(Extracted data entries)
......
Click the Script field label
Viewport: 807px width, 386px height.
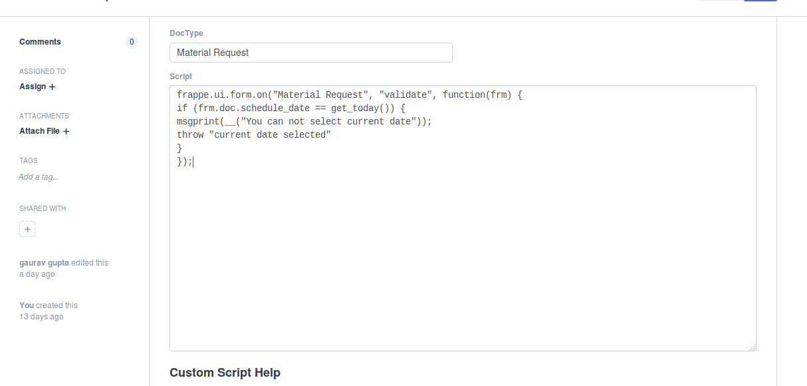[181, 77]
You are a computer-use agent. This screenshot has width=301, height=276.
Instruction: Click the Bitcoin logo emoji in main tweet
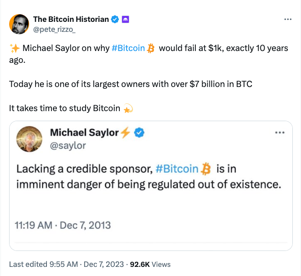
......
● REQUIRED ACTION
The answer must be an exact transcription of the lines from the one holding "Viewport: 807px width, 386px height." to the last line of the entries above, with no pictures and nothing else.

● RESULT FOR THIS EXERCISE
Viewport: 807px width, 386px height.
[181, 77]
You are a computer-use agent. This screenshot has width=301, height=276.
Instruction: Click the Bitcoin logo emoji in main tweet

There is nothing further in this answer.